WHAT THE TASK REQUIRES: When a line in the material contains the word "will", copy it.

____________

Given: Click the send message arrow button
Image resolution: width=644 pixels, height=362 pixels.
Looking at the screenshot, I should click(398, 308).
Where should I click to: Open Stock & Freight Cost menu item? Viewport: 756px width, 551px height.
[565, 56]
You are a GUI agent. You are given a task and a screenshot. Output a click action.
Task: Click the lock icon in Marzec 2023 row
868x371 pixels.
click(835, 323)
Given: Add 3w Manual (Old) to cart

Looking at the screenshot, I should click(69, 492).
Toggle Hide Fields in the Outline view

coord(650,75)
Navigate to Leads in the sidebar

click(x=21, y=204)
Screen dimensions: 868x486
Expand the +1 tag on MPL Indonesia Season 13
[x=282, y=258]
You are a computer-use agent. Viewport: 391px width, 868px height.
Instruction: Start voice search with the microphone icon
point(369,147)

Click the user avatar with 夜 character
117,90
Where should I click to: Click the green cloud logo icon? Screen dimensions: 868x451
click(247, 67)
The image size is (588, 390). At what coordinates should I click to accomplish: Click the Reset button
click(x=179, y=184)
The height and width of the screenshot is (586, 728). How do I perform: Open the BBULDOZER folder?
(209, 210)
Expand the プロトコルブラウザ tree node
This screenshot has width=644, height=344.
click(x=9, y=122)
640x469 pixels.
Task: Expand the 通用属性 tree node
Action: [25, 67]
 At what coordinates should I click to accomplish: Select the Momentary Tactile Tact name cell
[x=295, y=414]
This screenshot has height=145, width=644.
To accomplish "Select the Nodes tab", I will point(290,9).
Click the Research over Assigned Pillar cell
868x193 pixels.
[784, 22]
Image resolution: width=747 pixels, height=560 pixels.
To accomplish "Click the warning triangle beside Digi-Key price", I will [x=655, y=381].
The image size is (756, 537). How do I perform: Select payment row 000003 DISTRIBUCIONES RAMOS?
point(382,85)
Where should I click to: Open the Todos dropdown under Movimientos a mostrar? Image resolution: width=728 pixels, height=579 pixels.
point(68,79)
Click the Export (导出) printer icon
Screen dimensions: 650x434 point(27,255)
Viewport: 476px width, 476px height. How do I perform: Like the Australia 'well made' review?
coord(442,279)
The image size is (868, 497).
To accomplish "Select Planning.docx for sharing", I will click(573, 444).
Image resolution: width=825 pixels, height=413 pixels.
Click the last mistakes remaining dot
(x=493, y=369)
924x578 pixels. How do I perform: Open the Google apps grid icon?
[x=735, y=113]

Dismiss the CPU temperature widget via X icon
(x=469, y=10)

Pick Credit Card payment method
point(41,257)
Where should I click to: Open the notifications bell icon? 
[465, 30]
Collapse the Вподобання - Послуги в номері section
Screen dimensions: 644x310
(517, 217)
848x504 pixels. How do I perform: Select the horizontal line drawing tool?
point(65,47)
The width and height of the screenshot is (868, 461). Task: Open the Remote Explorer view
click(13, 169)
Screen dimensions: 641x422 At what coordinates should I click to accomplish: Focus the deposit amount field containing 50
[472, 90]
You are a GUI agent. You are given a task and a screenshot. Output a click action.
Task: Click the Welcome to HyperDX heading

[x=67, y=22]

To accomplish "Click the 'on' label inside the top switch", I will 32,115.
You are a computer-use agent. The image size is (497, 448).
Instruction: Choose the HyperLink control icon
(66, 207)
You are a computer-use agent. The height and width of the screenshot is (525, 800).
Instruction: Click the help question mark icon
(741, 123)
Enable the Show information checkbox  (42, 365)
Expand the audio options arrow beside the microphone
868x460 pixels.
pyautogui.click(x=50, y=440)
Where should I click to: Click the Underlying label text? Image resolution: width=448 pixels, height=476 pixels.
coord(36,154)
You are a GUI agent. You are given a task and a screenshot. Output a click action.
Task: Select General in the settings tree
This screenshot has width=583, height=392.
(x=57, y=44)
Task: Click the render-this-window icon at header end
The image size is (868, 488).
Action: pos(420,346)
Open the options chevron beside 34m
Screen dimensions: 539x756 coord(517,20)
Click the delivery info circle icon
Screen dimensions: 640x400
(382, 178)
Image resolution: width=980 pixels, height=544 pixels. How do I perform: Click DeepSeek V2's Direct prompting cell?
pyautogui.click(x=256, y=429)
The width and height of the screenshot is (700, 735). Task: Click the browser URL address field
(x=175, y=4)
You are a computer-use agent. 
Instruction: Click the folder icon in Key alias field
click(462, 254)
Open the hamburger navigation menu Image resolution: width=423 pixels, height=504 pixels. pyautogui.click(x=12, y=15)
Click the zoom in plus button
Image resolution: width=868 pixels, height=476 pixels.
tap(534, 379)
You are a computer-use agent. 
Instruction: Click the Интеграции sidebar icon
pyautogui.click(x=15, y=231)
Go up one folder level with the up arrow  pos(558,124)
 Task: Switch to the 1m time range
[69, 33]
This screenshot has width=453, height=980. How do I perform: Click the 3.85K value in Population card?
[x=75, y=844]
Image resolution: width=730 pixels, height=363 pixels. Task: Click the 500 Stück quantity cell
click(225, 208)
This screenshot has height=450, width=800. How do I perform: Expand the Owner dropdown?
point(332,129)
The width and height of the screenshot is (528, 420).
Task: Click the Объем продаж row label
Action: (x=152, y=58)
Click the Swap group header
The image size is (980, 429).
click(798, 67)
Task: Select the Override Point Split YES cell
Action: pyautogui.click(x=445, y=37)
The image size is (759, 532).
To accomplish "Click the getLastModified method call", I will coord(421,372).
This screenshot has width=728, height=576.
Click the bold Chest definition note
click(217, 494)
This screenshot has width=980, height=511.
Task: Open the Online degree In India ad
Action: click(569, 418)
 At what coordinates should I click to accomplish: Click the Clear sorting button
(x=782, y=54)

____________

OUTPUT FOR THIS TASK:
To accomplish "Select the Nodes tab", I will point(290,9).
To accomplish "Click the warning triangle beside Digi-Key price", I will [x=655, y=381].
To accomplish "Select Planning.docx for sharing", I will click(573, 444).
To accomplish "Click the 'on' label inside the top switch", I will 32,115.
To accomplish "Click the getLastModified method call", I will coord(421,372).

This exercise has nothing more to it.